While I obviously wish these attacks had never happened, I would guess that more atheists were “born” on this day than any other in our nation’s history.
1| August 16th, 2004: The publication of Sam Harris’ The End of Faith ushers in New Atheism:
While other books about atheism were in the works when Harris’ came out, his was the first in recent memory to bring no-holds-barred atheism and criticism of religion to the masses in a way no one else had done. He also inadvertently helped introduce a new genre of books, making publishers everywhere want to put out more of the “New Atheist” literature.
Thanks to Harris and those whose books came out soon after (e.g.
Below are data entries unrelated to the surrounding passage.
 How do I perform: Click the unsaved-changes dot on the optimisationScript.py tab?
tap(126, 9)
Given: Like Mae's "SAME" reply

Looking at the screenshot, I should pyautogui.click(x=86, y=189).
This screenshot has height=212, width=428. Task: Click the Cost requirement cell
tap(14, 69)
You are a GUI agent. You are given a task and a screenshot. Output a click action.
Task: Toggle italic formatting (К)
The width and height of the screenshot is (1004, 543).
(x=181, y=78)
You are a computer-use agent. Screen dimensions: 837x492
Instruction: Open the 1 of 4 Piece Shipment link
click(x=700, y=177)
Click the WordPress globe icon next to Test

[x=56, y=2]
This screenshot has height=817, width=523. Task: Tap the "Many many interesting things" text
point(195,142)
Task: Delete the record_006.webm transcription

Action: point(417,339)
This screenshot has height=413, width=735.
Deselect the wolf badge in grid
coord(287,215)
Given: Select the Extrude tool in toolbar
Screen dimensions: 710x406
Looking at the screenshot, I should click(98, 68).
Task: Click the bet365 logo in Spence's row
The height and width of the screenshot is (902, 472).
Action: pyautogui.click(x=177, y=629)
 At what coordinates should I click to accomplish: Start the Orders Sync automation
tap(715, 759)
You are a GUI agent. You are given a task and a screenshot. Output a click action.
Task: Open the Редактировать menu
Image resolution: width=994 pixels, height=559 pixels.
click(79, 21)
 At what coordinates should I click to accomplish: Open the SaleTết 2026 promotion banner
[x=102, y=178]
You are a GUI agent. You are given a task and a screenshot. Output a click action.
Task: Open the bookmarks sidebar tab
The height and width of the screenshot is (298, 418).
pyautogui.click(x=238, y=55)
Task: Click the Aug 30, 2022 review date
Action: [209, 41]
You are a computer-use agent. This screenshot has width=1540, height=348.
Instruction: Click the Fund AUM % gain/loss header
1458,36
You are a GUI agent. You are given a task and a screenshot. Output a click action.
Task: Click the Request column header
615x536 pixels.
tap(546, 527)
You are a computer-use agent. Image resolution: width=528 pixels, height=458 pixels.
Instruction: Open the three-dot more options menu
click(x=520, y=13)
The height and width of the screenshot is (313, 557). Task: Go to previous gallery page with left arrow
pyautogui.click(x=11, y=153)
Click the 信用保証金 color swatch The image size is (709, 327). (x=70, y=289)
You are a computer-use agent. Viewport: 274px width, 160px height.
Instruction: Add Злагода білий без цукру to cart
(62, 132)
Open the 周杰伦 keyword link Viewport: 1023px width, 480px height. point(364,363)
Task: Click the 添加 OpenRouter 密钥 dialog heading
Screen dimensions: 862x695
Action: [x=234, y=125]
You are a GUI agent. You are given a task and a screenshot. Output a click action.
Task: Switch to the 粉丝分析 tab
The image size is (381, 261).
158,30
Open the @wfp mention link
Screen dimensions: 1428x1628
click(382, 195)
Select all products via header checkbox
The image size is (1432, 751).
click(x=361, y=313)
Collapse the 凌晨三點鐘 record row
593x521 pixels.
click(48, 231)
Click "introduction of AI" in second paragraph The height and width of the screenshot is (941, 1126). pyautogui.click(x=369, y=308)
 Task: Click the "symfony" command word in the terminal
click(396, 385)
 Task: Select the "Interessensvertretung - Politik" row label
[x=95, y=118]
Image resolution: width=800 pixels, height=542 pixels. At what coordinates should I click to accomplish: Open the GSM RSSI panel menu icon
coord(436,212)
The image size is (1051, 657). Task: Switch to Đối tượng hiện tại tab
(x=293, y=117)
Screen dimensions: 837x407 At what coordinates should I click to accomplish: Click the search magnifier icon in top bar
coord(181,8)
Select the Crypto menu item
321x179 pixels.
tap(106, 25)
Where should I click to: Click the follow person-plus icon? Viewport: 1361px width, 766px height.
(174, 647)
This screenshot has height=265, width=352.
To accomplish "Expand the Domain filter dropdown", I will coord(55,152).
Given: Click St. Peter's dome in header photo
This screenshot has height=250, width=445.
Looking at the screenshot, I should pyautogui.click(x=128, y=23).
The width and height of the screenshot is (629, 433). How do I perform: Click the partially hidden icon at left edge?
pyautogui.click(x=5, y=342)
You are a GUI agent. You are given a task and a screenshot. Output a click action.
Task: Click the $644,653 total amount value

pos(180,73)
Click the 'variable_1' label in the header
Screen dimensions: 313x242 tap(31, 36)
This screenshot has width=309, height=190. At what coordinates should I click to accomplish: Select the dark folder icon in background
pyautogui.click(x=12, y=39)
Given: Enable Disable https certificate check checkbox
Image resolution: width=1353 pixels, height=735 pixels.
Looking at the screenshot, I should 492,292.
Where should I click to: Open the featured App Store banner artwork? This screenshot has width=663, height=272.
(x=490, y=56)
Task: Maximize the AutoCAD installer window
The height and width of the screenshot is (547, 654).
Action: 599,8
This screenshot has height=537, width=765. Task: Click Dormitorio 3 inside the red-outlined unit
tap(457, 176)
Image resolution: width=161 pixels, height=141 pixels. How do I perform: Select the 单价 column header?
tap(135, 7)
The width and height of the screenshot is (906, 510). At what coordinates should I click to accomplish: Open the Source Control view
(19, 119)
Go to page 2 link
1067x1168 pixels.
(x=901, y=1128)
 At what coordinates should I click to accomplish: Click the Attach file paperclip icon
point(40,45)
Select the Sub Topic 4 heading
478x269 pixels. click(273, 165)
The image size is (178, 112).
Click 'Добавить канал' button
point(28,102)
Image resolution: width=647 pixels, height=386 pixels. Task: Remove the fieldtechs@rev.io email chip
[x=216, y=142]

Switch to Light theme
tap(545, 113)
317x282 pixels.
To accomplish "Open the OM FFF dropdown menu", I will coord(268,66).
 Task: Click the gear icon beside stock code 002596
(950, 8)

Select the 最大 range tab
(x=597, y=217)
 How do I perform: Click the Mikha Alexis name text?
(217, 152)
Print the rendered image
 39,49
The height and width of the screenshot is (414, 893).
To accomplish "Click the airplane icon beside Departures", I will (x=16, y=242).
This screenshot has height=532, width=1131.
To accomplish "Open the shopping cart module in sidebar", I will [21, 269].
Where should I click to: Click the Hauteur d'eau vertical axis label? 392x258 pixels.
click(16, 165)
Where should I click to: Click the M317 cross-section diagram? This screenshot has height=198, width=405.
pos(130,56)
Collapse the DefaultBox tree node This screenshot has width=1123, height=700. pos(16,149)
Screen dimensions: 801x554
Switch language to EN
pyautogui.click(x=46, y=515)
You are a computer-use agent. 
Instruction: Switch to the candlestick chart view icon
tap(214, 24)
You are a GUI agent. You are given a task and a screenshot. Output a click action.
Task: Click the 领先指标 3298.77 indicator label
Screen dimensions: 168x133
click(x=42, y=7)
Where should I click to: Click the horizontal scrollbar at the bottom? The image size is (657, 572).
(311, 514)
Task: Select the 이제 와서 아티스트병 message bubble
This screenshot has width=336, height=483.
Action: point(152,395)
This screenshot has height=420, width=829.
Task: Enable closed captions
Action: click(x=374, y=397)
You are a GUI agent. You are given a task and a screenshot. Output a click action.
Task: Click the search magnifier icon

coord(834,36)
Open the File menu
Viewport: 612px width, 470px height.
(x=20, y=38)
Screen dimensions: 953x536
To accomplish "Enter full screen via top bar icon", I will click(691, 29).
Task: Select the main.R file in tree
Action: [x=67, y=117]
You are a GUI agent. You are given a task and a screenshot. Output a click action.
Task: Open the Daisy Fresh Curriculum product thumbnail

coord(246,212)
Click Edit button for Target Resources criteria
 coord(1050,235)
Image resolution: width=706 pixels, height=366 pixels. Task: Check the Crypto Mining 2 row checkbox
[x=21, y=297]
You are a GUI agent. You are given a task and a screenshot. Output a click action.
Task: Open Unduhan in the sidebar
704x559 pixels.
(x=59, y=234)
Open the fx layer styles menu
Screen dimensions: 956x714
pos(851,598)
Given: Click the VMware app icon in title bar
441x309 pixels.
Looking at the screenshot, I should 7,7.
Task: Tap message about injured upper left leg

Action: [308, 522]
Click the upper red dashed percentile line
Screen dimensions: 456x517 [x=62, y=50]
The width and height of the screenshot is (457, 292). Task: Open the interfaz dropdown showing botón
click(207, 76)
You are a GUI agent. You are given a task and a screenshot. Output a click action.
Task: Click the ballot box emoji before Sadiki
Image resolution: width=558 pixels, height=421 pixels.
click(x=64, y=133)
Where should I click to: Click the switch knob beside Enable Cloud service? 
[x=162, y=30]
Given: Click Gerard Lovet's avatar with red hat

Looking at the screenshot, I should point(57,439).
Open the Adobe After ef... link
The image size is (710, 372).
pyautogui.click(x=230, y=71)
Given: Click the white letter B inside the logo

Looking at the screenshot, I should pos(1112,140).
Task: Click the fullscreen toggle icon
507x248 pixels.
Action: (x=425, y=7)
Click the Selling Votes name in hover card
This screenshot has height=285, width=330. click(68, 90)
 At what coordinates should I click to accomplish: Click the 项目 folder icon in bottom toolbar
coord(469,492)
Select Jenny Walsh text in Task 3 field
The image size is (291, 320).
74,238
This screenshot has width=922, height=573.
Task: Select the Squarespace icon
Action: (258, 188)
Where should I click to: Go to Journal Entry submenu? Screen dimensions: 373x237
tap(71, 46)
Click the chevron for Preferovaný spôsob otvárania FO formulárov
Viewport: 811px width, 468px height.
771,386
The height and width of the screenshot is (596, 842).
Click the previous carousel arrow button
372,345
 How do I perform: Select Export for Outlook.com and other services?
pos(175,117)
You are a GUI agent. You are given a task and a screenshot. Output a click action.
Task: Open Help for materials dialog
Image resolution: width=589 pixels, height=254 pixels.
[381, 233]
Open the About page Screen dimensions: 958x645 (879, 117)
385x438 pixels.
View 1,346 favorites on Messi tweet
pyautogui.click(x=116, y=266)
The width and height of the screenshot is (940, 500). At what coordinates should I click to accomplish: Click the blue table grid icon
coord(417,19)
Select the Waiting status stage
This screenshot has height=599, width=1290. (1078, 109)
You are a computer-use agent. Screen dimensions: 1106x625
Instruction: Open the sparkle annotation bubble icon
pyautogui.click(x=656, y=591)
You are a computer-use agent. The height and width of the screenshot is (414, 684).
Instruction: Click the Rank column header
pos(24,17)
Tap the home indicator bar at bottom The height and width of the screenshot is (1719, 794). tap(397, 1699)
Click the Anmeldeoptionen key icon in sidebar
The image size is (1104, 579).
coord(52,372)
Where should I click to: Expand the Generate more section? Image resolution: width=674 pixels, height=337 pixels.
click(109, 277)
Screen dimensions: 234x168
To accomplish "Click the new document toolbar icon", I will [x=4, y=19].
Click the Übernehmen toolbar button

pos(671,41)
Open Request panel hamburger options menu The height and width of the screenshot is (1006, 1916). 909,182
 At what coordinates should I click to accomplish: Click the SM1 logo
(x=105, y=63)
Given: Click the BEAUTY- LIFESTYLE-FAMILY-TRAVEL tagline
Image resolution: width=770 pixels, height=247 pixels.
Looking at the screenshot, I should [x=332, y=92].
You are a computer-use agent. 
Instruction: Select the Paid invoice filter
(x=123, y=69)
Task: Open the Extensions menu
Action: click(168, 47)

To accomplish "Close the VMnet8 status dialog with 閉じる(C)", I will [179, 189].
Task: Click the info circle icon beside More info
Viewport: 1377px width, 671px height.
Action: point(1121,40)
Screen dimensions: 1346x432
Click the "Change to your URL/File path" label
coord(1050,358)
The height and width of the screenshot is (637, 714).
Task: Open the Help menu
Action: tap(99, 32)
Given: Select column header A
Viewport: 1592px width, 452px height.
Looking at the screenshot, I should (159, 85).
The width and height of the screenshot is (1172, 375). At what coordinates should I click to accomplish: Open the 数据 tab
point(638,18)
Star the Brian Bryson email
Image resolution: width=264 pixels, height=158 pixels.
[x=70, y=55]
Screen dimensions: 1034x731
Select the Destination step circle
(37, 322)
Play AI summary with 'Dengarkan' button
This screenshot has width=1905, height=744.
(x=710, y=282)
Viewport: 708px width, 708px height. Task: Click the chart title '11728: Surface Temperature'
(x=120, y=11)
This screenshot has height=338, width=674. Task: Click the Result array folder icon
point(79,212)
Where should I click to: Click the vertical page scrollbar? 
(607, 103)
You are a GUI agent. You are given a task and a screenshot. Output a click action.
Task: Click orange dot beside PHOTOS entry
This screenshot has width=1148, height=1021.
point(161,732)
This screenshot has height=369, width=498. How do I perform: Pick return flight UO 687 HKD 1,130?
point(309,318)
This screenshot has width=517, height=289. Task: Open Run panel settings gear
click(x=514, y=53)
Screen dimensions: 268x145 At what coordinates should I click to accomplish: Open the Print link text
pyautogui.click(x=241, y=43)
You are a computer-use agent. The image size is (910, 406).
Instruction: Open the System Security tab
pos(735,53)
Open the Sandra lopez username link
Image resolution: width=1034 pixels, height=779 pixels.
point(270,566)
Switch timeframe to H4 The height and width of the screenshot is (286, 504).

Richard Dawkins and Christopher Hitchens), atheism was the subject of magazine covers and lead stories, and the authors’ success re-energized a number of Christian apologists to write “response” books of their own. You will see dozens of popular books on atheism over the next several years, and they exist in large part due to the success of The End of Faith.
There are a few other major events not on the list that still warrant mention:
August 23rd, 2007: Mother Teresa’s letters are made public, revealing that she had “felt no presence of God whatsoever” for approximately the last 50 years of her life. It’s debatable how much impact this revelation had for proponents of atheism.
June 26th, 2002: Pledge of Allegiance found to be unconstitutional due to “Under God” phrase. The decision was eventually reversed by the Supreme Court — they said atheist Michael Newdow did not have legal standing to bring the case on behalf of his daughter because of a custody dispute.
January 13th, 2006: Freedom From Religion Foundation wins court case to allow taxpayer challenges over violations of the First Amendment Establishment Clause — including being able to sue the White House over faith-based initiatives. This case was later taken to the Supreme Court… which unfortunately ruled against FFRF (PDF) in 2007.